KCVK
- Otterville, Missouri; United States;
- Frequency: 107.7 MHz
- Branding: Spirit FM

Programming
- Format: Christian Adult Contemporary
- Affiliations: Spirit FM

Ownership
- Owner: University of Northwestern – St. Paul

History
- Former call signs: KOTT (1998–2001)

Technical information
- Licensing authority: FCC
- Facility ID: 83870
- Class: A
- ERP: 3,700 watts
- HAAT: 125.0 meters (410.1 ft)
- Transmitter coordinates: 38°39′21.00″N 92°54′27.00″W﻿ / ﻿38.6558333°N 92.9075000°W
- Translator: 98.7 K254BU (Marshall)

Links
- Public license information: Public file; LMS;
- Webcast: Listen Live
- Website: spiritfm.org

= KCVK =

KCVK (107.7 FM) is a radio station licensed to Otterville, Missouri, United States.
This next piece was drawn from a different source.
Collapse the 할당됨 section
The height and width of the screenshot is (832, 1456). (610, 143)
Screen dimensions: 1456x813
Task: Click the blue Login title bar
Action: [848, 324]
The station is an affiliate of Spirit FM, broadcasting a Christian Adult Contemporary format with a few Christian talk and teaching programs, and is currently owned by the University of Northwestern – St. Paul.

==History==
The station was assigned the call sign KOTT on May 8, 1998. On October 23, 2001, the station changed its call sign to the current KCVK. On October 3, 2001, the station was sold to Lake Area Educational Broadcasting Foundation.

Effective July 5, 2023, the Lake Area Educational Broadcasting Foundation sold KCVK, fourteen sister stations, eight translators, and six construction permits to the University of Northwestern – St. Paul for $1.25 million.